Federal prosecutors said Neill became obsessed with LaTurner before leaving a voicemail after-hours June 5 at the congressman’s office in Topeka that included: “I’ll kill you.” LaTurner testified that he was concerned for the safety of his family and staff and tightened security at his home and at the Topeka office.
“You cannot cover up with religious beliefs and justify such a threat,” US Attorney Stephen Hunting said in his closing remarks. “There’s a line you can’t cross.”
Neill sat quietly as US District Judge Holly Teeter read the jury’s verdict, which came after about two hours of deliberation. She politely declined a jury poll and, when asked if she had more on the case to discuss, she calmly said, “No, her honor.”
When a bailiff handcuffed him, his mother, Pamela Neill, who had watched the three-day trial, told him: “I love you.”
Teeter scheduled Neill’s sentencing for April 11. He could face 10 years in prison and a $250,000 fine.
The judge made Neill give his testimony Thursday as a witness-stand account because he was representing himself. Neill interrupted his comments to make sure the documents were projected on four giant screens on a wall behind him and consult with the judge and prosecutors about what evidence would be allowed. Prosecutors did not question him.
Neill admitted in court that he left the June 5 voicemail and others with more death threats the next day. But he said he was conveying a message from God that LaTurner and other officials faced death by an act of God, such as a tornado or hurricane, for attacking God’s creation.
“This is not me saying, ‘I’m going to go after you with a knife,’ or something like that,” Neill said in closing remarks.
His mother, fighting back tears, told reporters as they left the courtroom: “He never raised a hand on anybody.”
Threats against members of Congress have increased since the January 6, 2021 insurrection at the United States Capitol. In October, an intruder severely beat the husband of former US House Speaker Nancy Pelosi with a hammer at her San Francisco home.
Members of local school boards and poll workers across the country have also been harassed and threatened. Police in Albuquerque, New Mexico, this week arrested an unsuccessful Republican candidate for the legislature in a series of shootings at the homes or offices of Democratic elected officials.
Hunting told the jury that it was reasonable for LaTurner and his staff to take Neill’s words seriously as threats.
LaTurner said in a statement after the verdict: “Violence and threats of violence have no place in our society.”
Neill said his concerns about a war for souls were sparked by a May 13 story on the Kansas Reflector news site about a legislative debate in which a western Kansas lawmaker urged his colleagues to override the veto of the Democratic Gov. Laura Kelly to a measure that would have restricted public access. The power of health officials in post-Covid-19 pandemic epidemics.

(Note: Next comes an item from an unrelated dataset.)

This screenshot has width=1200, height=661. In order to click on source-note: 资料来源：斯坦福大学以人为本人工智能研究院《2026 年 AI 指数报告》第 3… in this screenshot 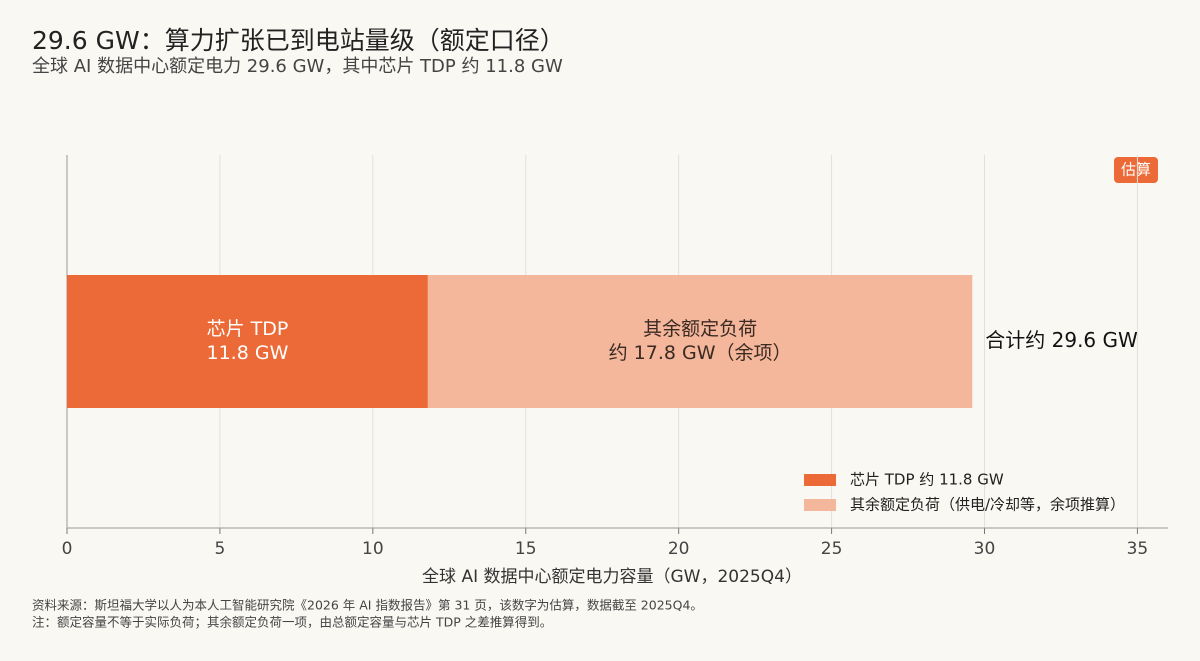, I will do `click(368, 606)`.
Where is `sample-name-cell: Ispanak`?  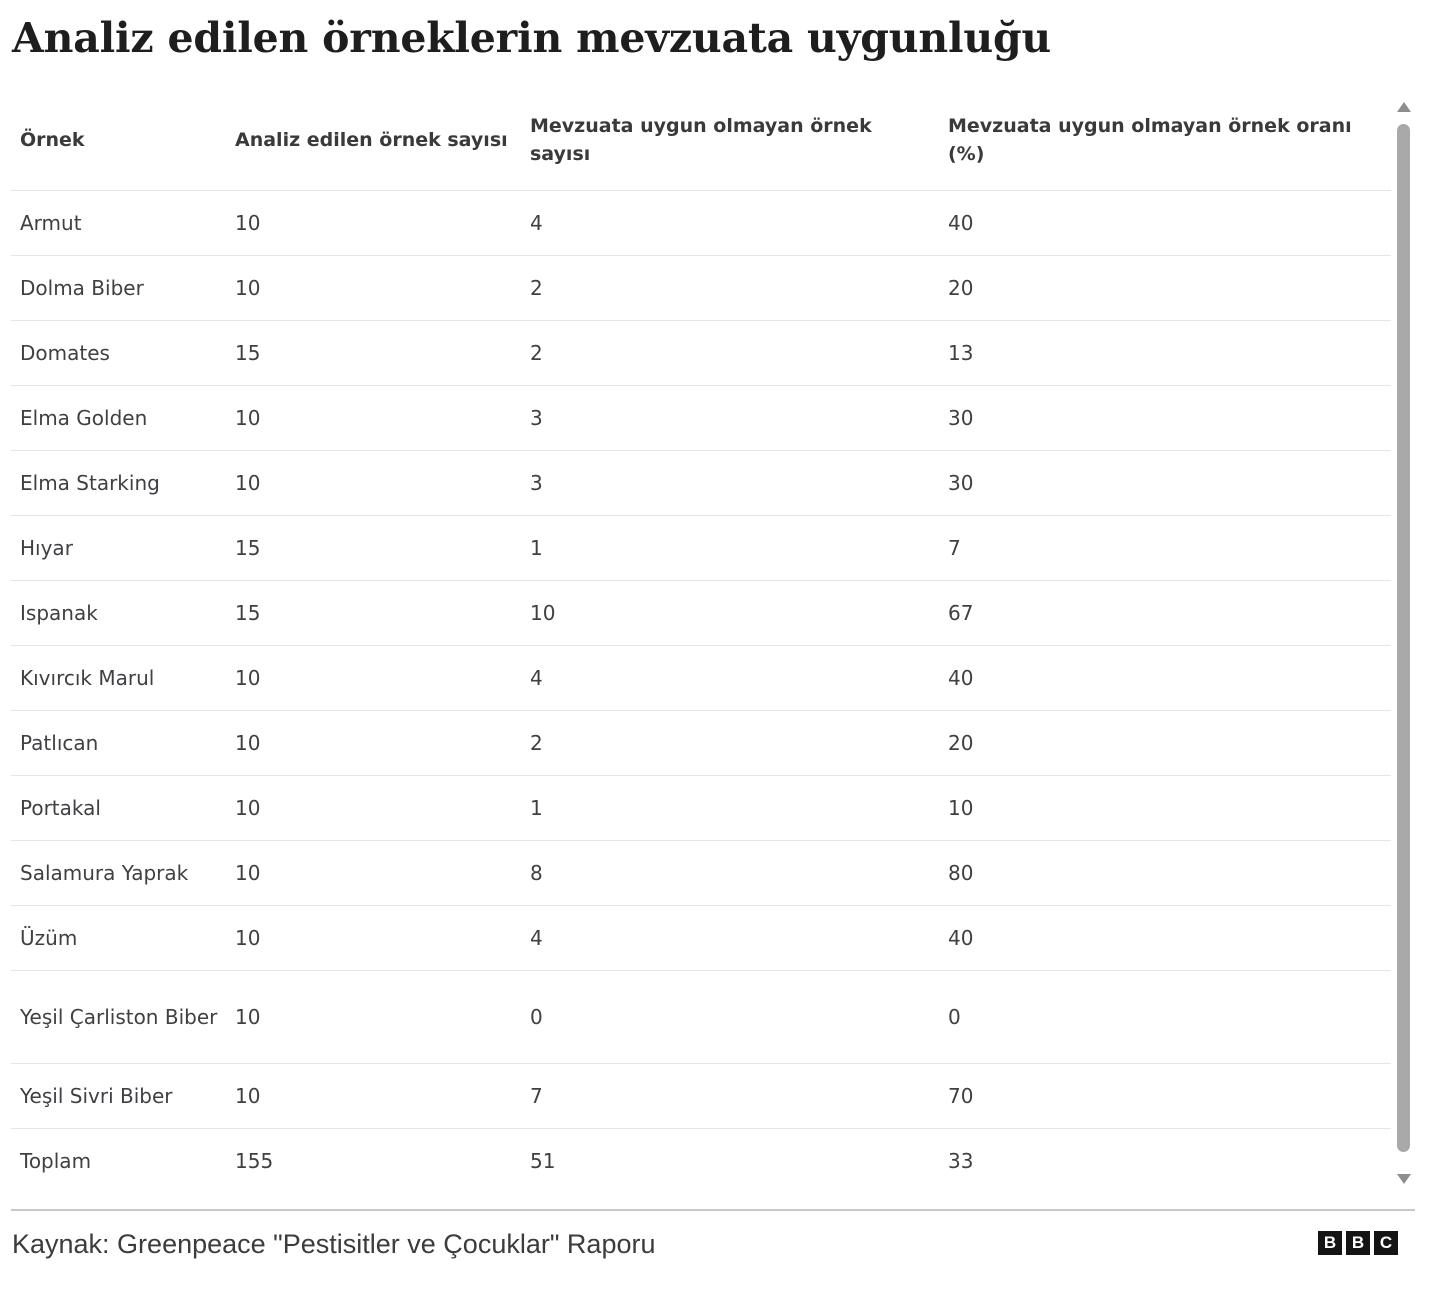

Republican State Representative Tatum Lee was quoted as saying: “The war is real for all of you. We are fighting for the soul of our nation.”
Neill told jurors that he values his soul and that God asked him to act when he “heard the trumpet sound.”
He also showed jurors a LinkedIn page for himself, saying he dealt with “matters involving more than 400 million lives lost to high witchcraft.”
Neill testified that in 2018, “God came to me very directly,” without elaborating. A US trial judge said in an August order refusing to release Neill from custody that Neill had suffered a head injury four or five years ago “characterized as a fractured head.”
But the trial judge concluded last month that Neill was able to follow what happens in court and help his lawyers, making him mentally competent to stand trial. She agreed to her request to act as her own attorney, effective Wednesday.
“I’m really trying to explain how I interact with God, and it’s a difficult explanation,” Neill told jurors during his testimony Thursday. “I apologize.”